● THE EXERCISE: Can you render all the items below as a Markdown table with the columns "No." and "Line", one numbered row per line and blank lines skipped?

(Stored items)
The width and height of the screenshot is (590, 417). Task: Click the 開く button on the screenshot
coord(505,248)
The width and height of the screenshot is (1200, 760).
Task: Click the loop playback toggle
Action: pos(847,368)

● OUTPUT:
| No. | Line |
|---|---|
| 1 | The width and height of the screenshot is (590, 417). Task: Click the 開く button on the screenshot |
| 2 | coord(505,248) |
| 3 | The width and height of the screenshot is (1200, 760). |
| 4 | Task: Click the loop playback toggle |
| 5 | Action: pos(847,368) |